> _Activity_
Every line below between the line holding "You are a GUI" and the line holding "[eCommerce winkelmandje] (253, 23)", inclusive, should be repeated exactly, and all other lines omitted.

> _Data supplied_
-.-.-
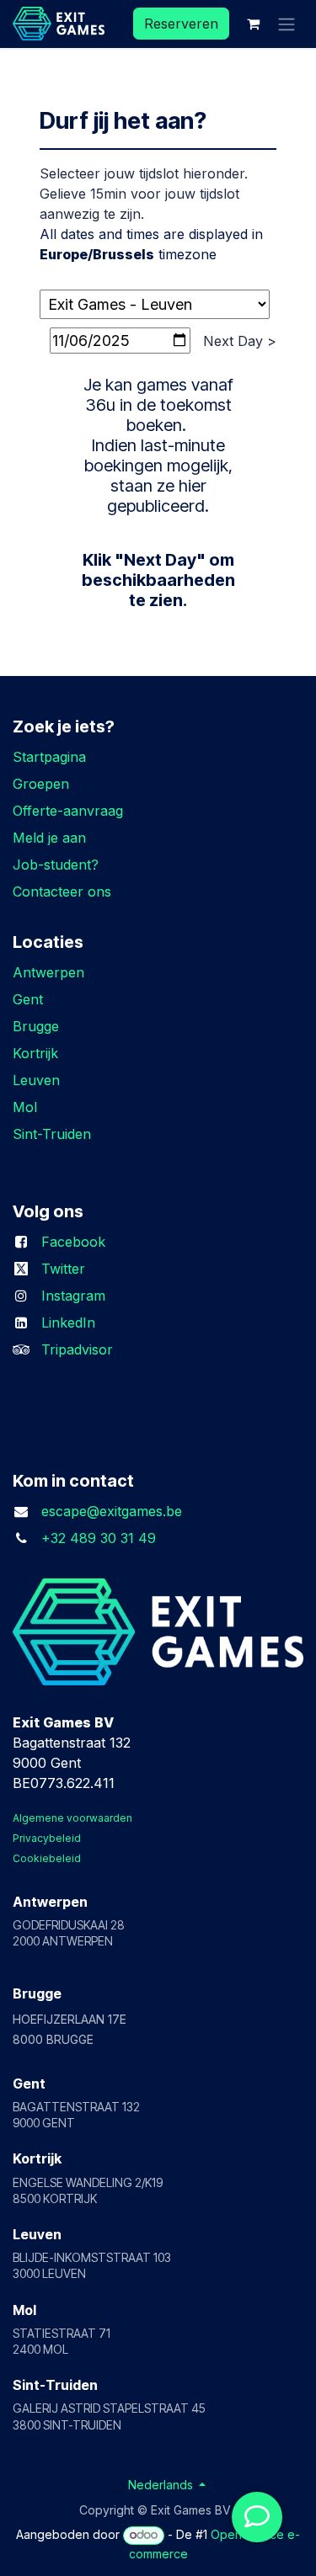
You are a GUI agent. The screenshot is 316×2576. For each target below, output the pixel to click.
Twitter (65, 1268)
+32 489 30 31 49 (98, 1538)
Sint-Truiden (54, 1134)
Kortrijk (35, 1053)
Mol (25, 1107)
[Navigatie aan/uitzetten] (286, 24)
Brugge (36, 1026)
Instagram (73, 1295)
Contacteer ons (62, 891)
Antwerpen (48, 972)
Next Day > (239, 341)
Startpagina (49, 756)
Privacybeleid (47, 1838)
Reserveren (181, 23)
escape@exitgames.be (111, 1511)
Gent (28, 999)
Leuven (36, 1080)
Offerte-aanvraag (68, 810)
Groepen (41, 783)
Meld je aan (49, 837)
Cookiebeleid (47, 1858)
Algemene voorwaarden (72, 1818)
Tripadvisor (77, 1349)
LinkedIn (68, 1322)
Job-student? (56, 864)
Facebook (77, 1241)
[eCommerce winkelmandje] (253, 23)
-.-.-
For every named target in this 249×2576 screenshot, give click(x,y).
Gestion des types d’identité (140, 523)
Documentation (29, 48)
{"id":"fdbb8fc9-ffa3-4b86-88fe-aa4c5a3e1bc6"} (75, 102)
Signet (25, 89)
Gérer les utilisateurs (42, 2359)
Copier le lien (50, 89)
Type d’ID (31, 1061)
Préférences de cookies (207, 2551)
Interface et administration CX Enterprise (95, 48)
-.-.-
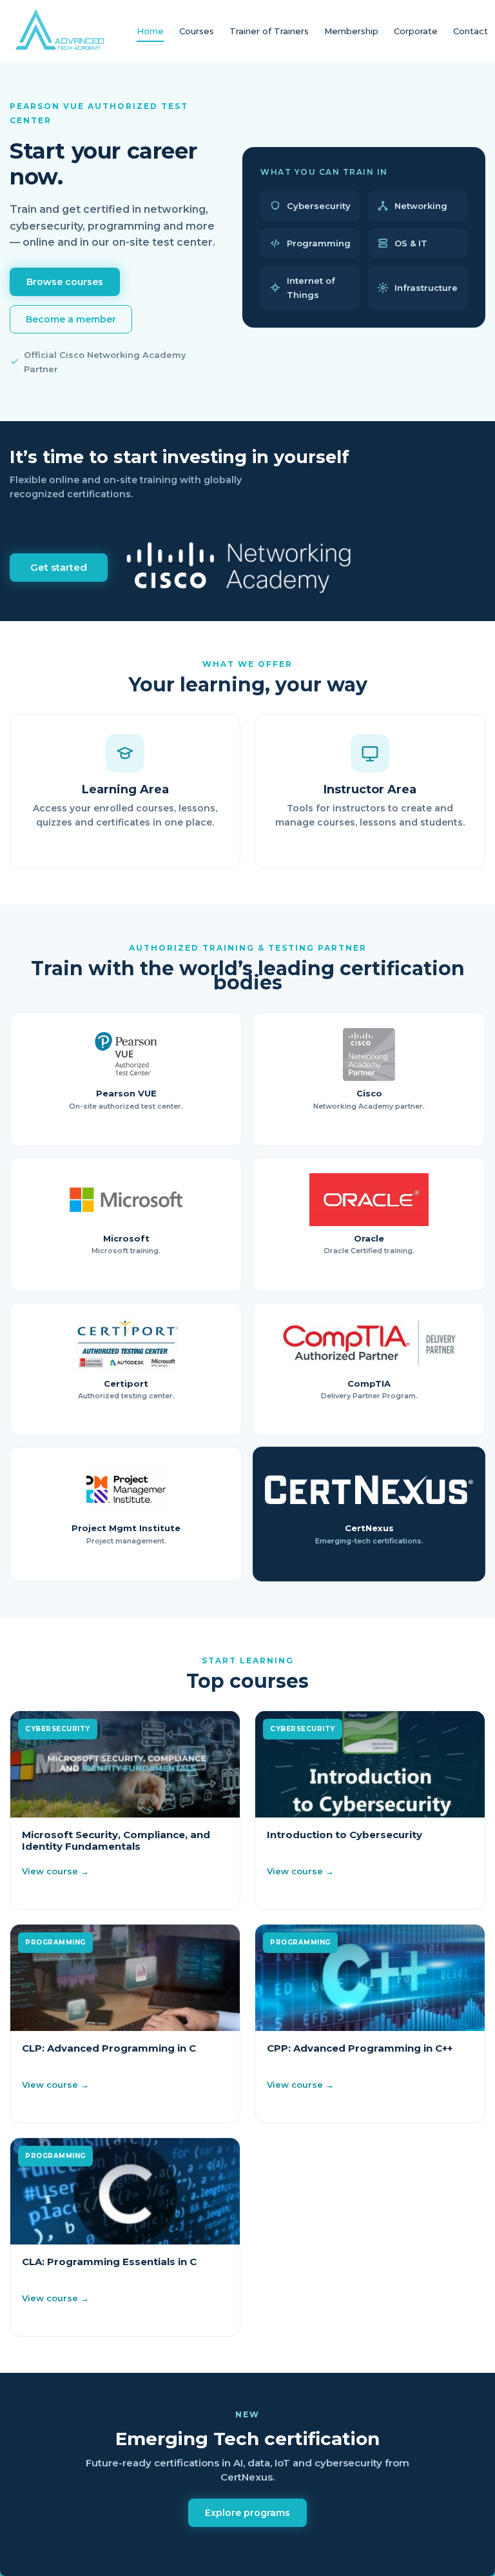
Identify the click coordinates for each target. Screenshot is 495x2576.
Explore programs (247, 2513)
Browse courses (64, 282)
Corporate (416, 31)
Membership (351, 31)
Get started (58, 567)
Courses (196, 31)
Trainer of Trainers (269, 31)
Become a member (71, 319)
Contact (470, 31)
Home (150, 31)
-.-.-
> _Response to this exercise_
You are a GUI agent. The screenshot is 316×2576. For each target below, output the pixel to click.
Twitter (65, 1268)
+32 489 30 31 49 (98, 1538)
Sint-Truiden (54, 1134)
Kortrijk (35, 1053)
Mol (25, 1107)
[Navigatie aan/uitzetten] (286, 24)
Brugge (36, 1026)
Instagram (73, 1295)
Contacteer ons (62, 891)
Antwerpen (48, 972)
Next Day > (239, 341)
Startpagina (49, 756)
Privacybeleid (47, 1838)
Reserveren (181, 23)
escape@exitgames.be (111, 1511)
Gent (28, 999)
Leuven (36, 1080)
Offerte-aanvraag (68, 810)
Groepen (41, 783)
Meld je aan (49, 837)
Cookiebeleid (47, 1858)
Algemene voorwaarden (72, 1818)
Tripadvisor (77, 1349)
LinkedIn (68, 1322)
Job-student? (56, 864)
Facebook (77, 1241)
[eCommerce winkelmandje] (253, 23)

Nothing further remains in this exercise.